The embodiments of the invention in which an exclusive property or privilege is claimed are defined as follows:

1. In a surface treating device having at least a pair of surface treating elements, and a supply source of liquid for distribution to said surface treating elements, apparatus for distributing liquid from the supply source into at least said pair of associated surface treating elements, said distribution apparatus comprising:

a housing having an inlet chamber adapted for connection to said source to receive fluid therefrom;

a pair of fluid outlet chambers in said housing, each of said outlet chambers adapted to receive a portion of the liquid from said inlet chamber and direct the same to one of said surface treating elements; and

flow control means between said inlet chamber and each of said outlet chambers, said flow control means including a set of a plurality of outlet passageways formed between said inlet chamber and each of said outlet chambers, said passageways being of graduated proportion to permit an increase of fluid flow from said inlet chamber to each of said outlet chambers as the fluid flow in said inlet chamber increases.

2. The apparatus as defined in claim 1 wherein said passageways in each said set are arranged vertically at different levels between said inlet and outlet chambers, the lowermost passageway in each said set being smallest in flow area with succeedingly higher passageways increasing in flow area size at succeeding levels.

3. The apparatus as defined in claim 2 wherein said plurality of sets of passageways are symmetrically arranged between said inlet and said outlet chambers, each said set having a passageway at the same level as a passageway in another set, and those passageways at corresponding levels having the same flow area.

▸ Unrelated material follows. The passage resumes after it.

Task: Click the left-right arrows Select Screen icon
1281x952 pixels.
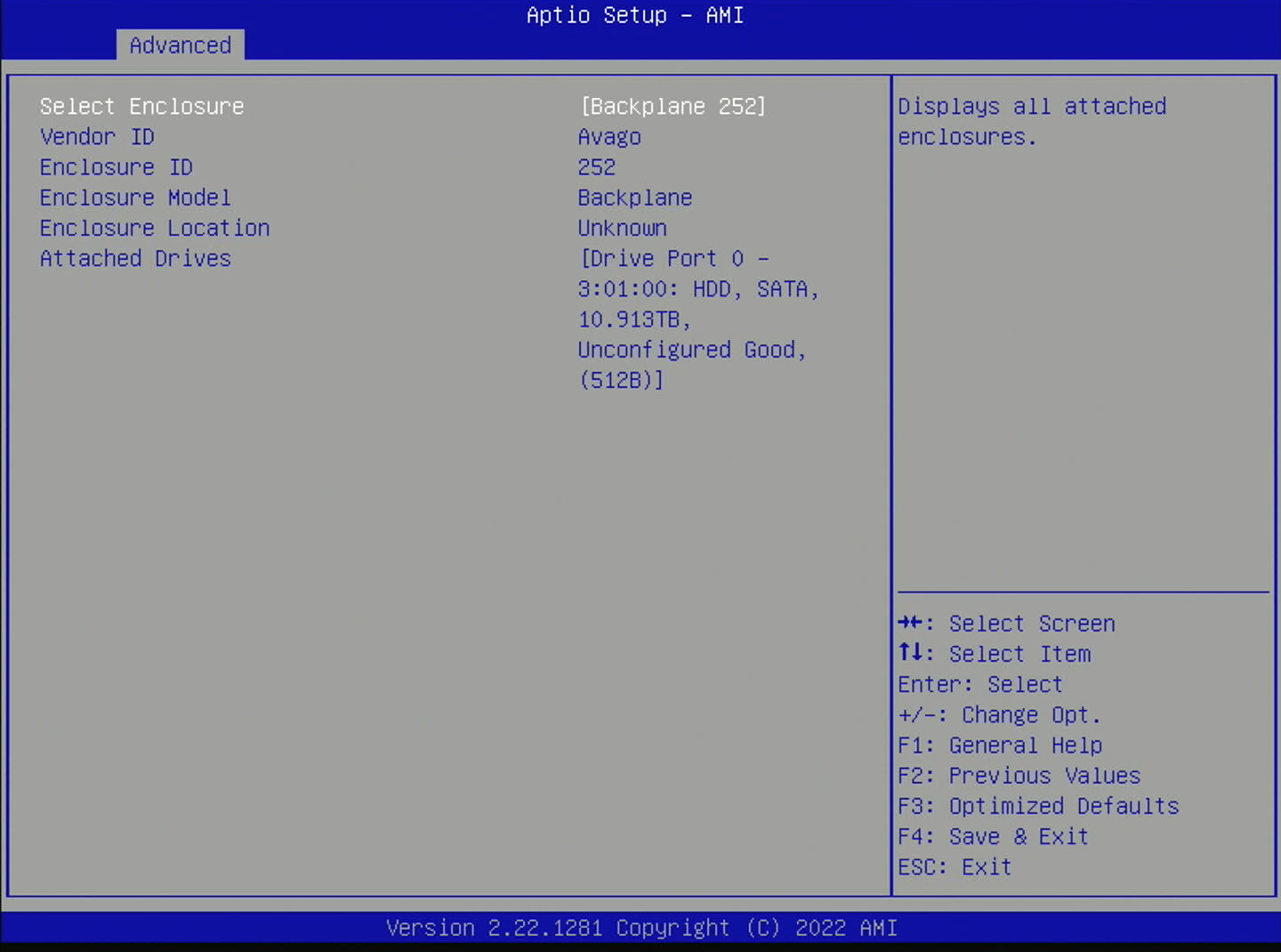Action: point(910,622)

4. The apparatus as defined in claim 3 and further including wall means dividing said housing into said outlet chambers, each said outlet chamber having an open top, said outlet passageways opening into said outlet chambers below the level of the top of said outlet chambers.

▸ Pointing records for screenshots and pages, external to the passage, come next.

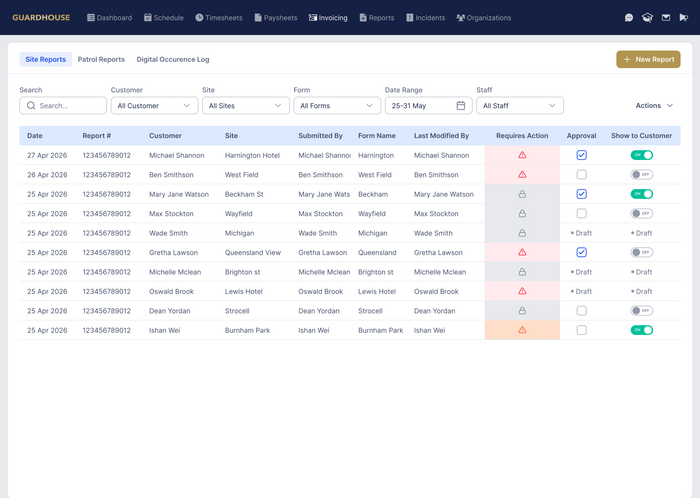Image resolution: width=700 pixels, height=498 pixels.
Task: Click the announcements flag icon in header
Action: point(683,18)
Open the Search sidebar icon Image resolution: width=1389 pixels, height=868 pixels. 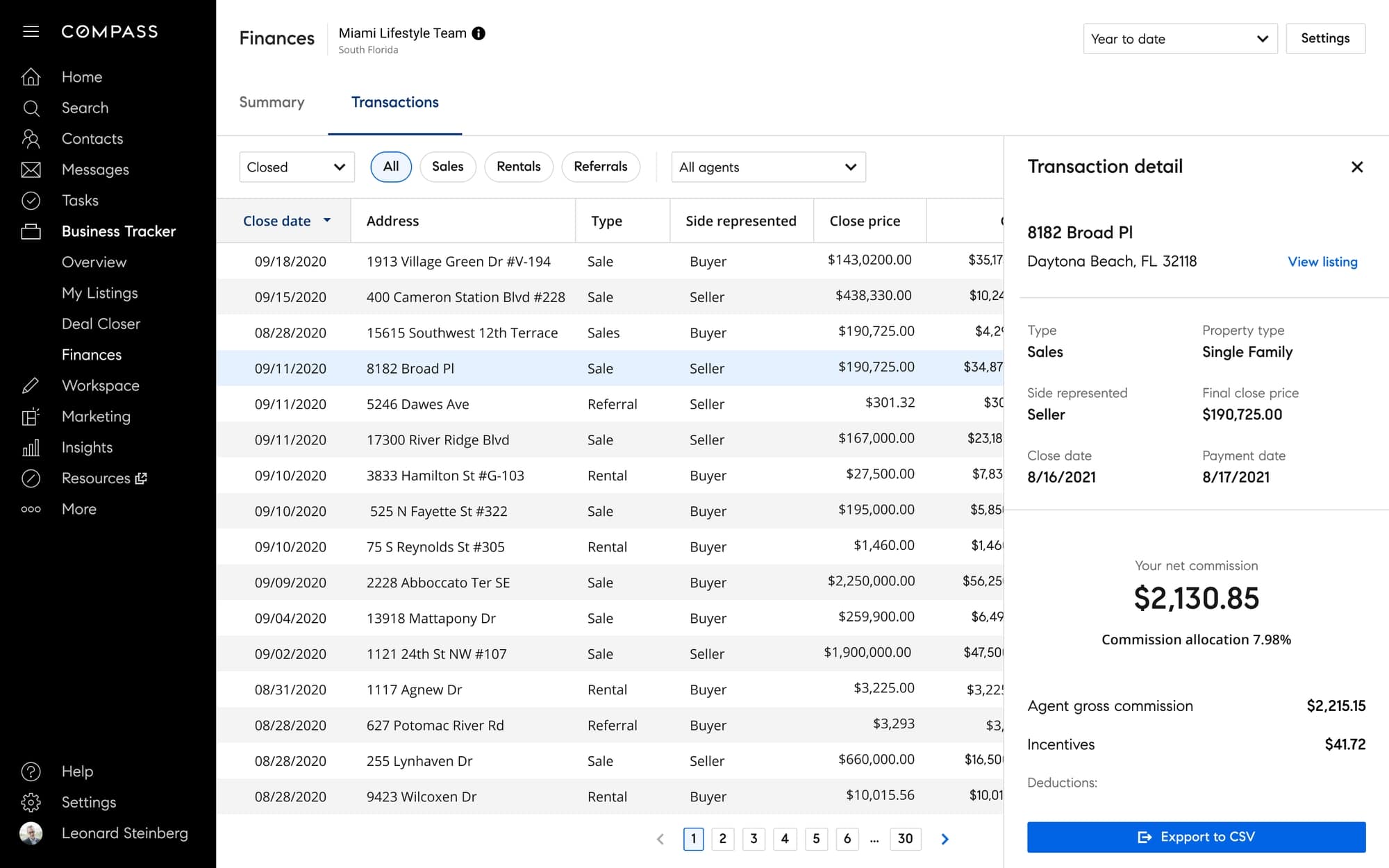[x=31, y=108]
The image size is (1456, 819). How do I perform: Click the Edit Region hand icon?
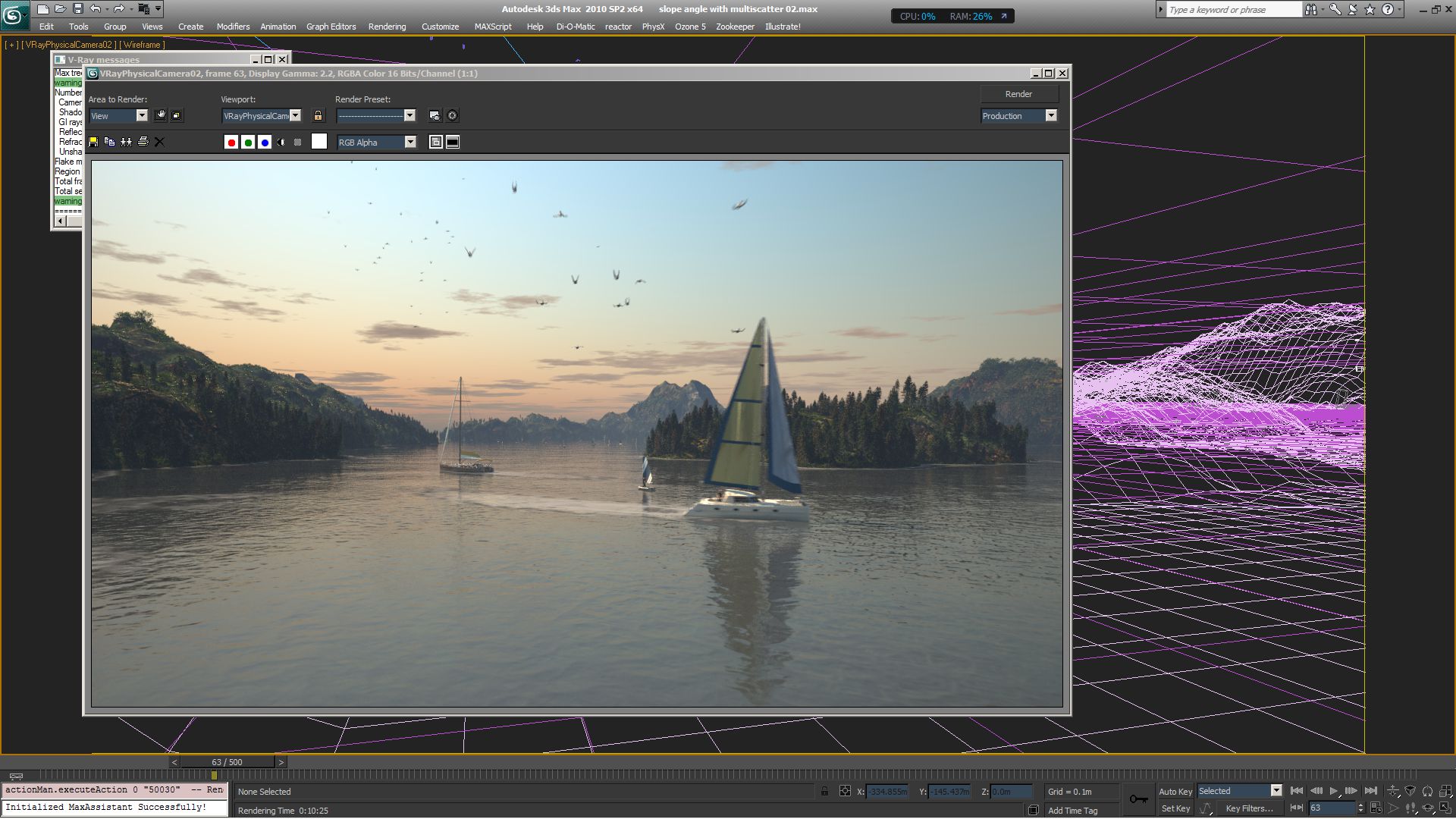(161, 115)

5. The apparatus as defined in claim 3 wherein said inlet chamber is vertically oriented in said housing and said outlet chambers are arranged thereabout.

6. The apparatus as defined in claim 3 wherein each said set includes two of said outlet passageways.

7. The apparatus as defined in claim 3 wherein each said set includes three of said outlet passageways.

8. The apparatus as defined in claim 1 and further including wall means dividing said housing into two outlet chambers, said wall means including an enlarged portion which is hollow to define said inlet chamber, one set of said passageways being formed in said wall means on one side of said inlet chamber and the other set being formed in said wall means on the other side of said inlet chamber.

9. The apparatus as defined in claim 1 and further including wall means dividing said housing into said outlet chambers, each said outlet chamber having an open top, said outlet passageways opening into said outlet chambers below the level of the top of said outlet chambers.

10. In a surface treatment apparatus having fluid supply source, at least a pair of surface treatment elements, means connecting said source to outlet at said elements, and a flow divider for evenly distributing the fluid from said source at said elements, the improvement in said flow divider comprising:

a housing;

means in said housing forming an inlet chamber and at least a pair of outlet chambers;

flow control means between said inlet chamber and each of said outlet chambers, said flow control means including a set of outlet passageways formed between said inlet chamber and each said outlet chamber, said passageways in each said set being arranged at different levels, each said passageway in each said level having a flow area of increasing graduated proportion to permit an increase of fluid flow from said inlet chamber to each said outlet chamber as the liquid flow from said source increases and rises in said inlet chamber.